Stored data
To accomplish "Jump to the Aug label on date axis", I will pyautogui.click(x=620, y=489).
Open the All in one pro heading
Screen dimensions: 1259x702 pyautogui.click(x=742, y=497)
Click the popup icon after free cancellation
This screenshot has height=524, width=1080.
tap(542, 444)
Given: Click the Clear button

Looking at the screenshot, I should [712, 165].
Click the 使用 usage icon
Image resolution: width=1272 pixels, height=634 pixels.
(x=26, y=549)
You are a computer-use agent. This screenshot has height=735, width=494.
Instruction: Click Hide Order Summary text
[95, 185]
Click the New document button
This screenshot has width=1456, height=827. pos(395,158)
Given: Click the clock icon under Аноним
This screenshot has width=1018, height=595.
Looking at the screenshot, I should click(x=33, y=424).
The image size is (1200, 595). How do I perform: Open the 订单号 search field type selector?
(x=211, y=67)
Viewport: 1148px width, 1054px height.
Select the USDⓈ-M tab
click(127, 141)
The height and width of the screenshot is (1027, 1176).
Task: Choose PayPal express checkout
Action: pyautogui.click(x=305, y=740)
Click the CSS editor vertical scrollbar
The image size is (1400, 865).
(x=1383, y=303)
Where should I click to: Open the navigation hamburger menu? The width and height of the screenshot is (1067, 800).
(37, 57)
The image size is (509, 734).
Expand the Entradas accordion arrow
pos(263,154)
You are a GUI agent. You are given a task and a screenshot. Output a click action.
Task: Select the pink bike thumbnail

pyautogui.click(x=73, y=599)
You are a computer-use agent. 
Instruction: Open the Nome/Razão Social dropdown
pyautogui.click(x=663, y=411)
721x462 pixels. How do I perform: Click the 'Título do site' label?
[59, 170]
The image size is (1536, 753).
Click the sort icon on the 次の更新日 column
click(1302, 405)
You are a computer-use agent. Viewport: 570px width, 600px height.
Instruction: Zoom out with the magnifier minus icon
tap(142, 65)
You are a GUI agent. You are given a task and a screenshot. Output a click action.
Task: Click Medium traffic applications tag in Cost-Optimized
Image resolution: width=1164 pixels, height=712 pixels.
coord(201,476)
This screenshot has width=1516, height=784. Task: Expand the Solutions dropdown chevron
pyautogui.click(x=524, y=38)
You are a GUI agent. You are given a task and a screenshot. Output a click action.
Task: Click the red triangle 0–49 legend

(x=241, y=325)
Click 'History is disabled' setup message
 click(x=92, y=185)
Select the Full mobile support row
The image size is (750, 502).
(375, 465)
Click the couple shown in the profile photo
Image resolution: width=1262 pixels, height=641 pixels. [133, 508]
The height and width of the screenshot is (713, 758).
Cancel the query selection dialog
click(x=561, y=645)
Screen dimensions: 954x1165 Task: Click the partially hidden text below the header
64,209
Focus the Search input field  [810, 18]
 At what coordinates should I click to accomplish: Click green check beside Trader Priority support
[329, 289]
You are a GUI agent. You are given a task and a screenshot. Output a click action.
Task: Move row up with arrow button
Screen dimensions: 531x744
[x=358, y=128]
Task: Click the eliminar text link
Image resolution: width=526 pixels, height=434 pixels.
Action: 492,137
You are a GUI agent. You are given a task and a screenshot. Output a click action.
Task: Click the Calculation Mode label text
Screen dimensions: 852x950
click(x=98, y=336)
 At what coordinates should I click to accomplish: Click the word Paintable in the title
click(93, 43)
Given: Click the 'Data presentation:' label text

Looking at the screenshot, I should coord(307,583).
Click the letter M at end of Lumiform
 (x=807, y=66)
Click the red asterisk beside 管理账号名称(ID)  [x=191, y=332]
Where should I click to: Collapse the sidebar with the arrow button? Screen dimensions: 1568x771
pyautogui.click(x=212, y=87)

Instructions for the task
Reproduce, with no other lines, the one containing "Task: Move row up with arrow button" and all lines after it through the end of the data above.

Exercise result
Task: Move row up with arrow button
Screen dimensions: 531x744
[x=358, y=128]
Task: Click the eliminar text link
Image resolution: width=526 pixels, height=434 pixels.
Action: 492,137
You are a GUI agent. You are given a task and a screenshot. Output a click action.
Task: Click the Calculation Mode label text
Screen dimensions: 852x950
click(x=98, y=336)
 At what coordinates should I click to accomplish: Click the word Paintable in the title
click(93, 43)
Given: Click the 'Data presentation:' label text

Looking at the screenshot, I should coord(307,583).
Click the letter M at end of Lumiform
 (x=807, y=66)
Click the red asterisk beside 管理账号名称(ID)  [x=191, y=332]
Where should I click to: Collapse the sidebar with the arrow button? Screen dimensions: 1568x771
pyautogui.click(x=212, y=87)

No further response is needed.